— Begin —
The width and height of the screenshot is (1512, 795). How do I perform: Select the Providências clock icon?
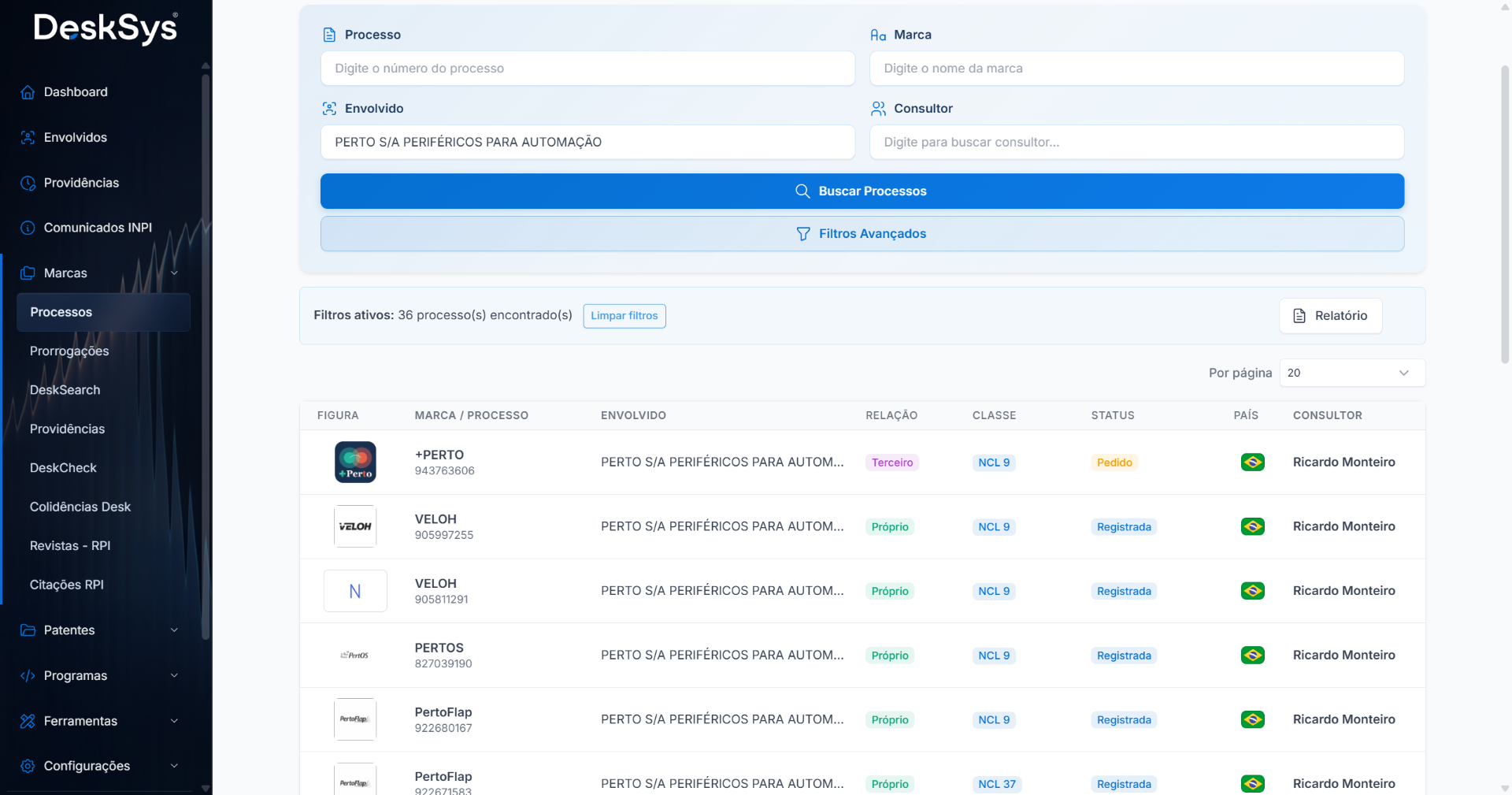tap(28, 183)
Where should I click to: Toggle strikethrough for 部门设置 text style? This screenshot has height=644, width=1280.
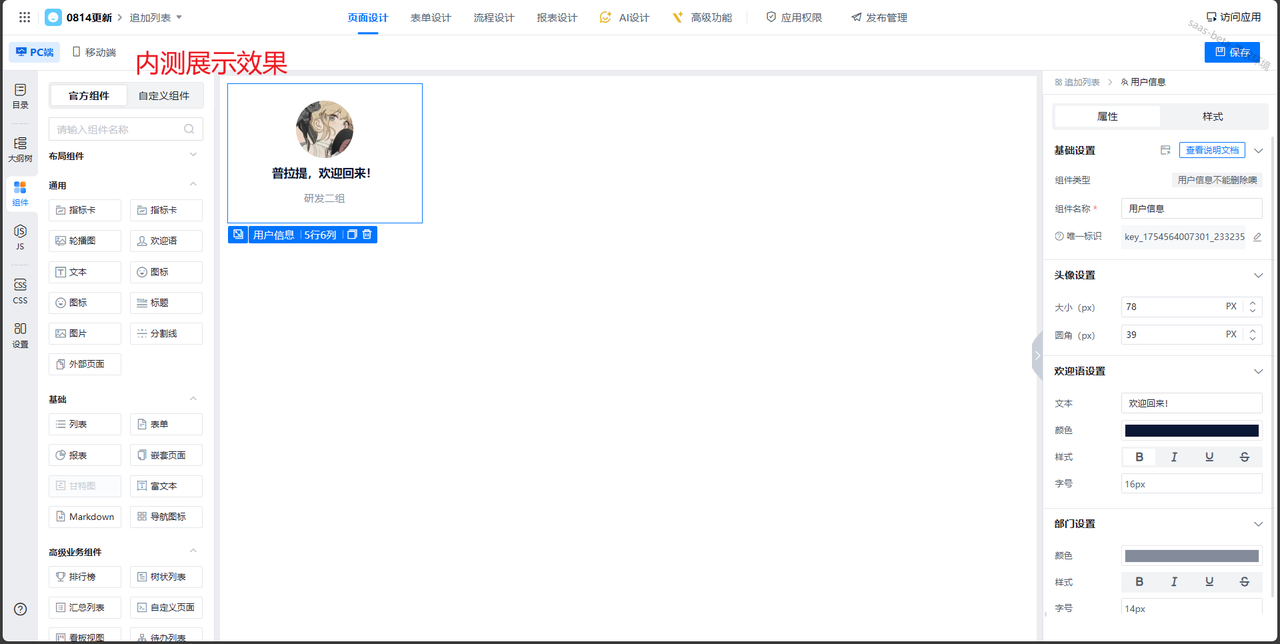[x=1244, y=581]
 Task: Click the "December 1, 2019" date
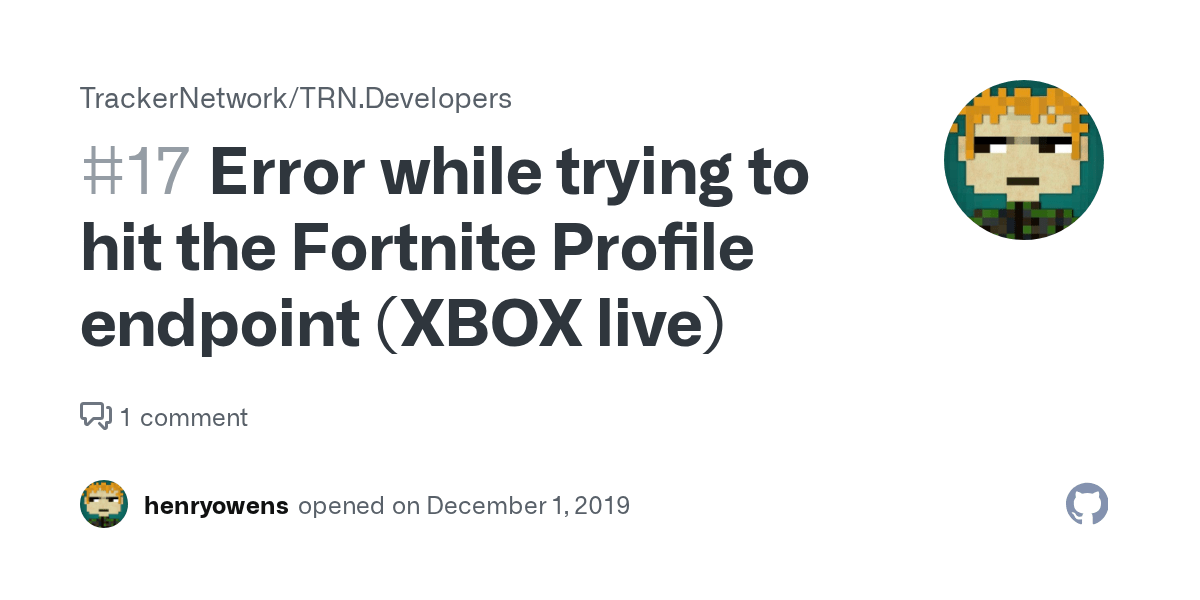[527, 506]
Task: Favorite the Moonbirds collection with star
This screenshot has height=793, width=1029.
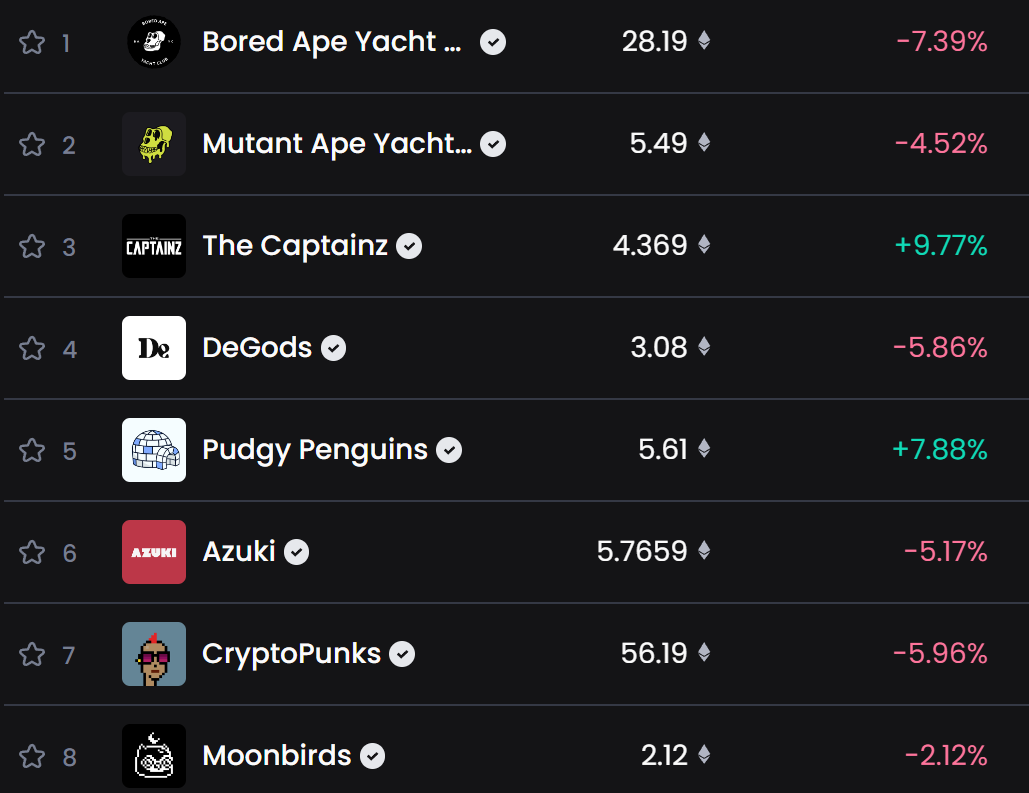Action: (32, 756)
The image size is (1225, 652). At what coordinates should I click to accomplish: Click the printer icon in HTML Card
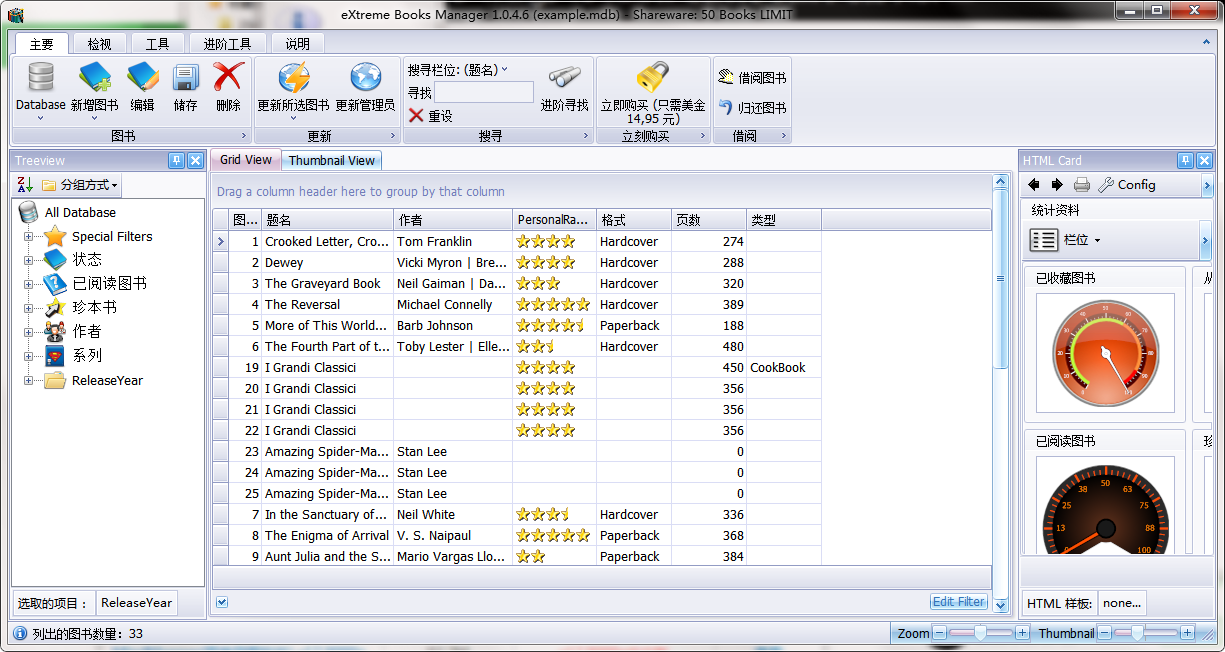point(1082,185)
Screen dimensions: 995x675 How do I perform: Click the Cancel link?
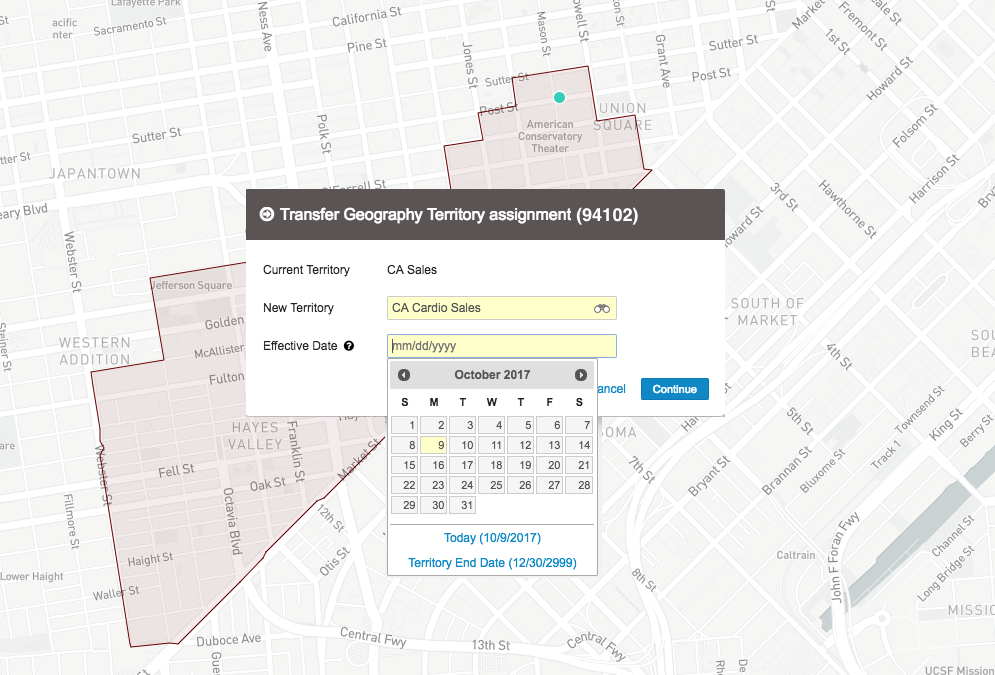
— End —
Copy out all the records above, requests included, and offset each coordinate in the answers by adding 99 to it. Omit the pictures.

Solved exercise =
The width and height of the screenshot is (1512, 795). How do I perform: Select the Providências clock icon?
tap(127, 282)
Where should I click to: Toggle strikethrough for 部门设置 text style? This screenshot has height=644, width=1280.
[x=1343, y=680]
 Task: Click the "December 1, 2019" date
[626, 605]
Task: Favorite the Moonbirds collection with star
This screenshot has height=793, width=1029.
Action: (131, 855)
The image size is (1225, 652). At what coordinates should I click to accomplish: Click the printer icon in HTML Card
point(1181,284)
Screen dimensions: 995x675 How do I perform: Click the Cancel link?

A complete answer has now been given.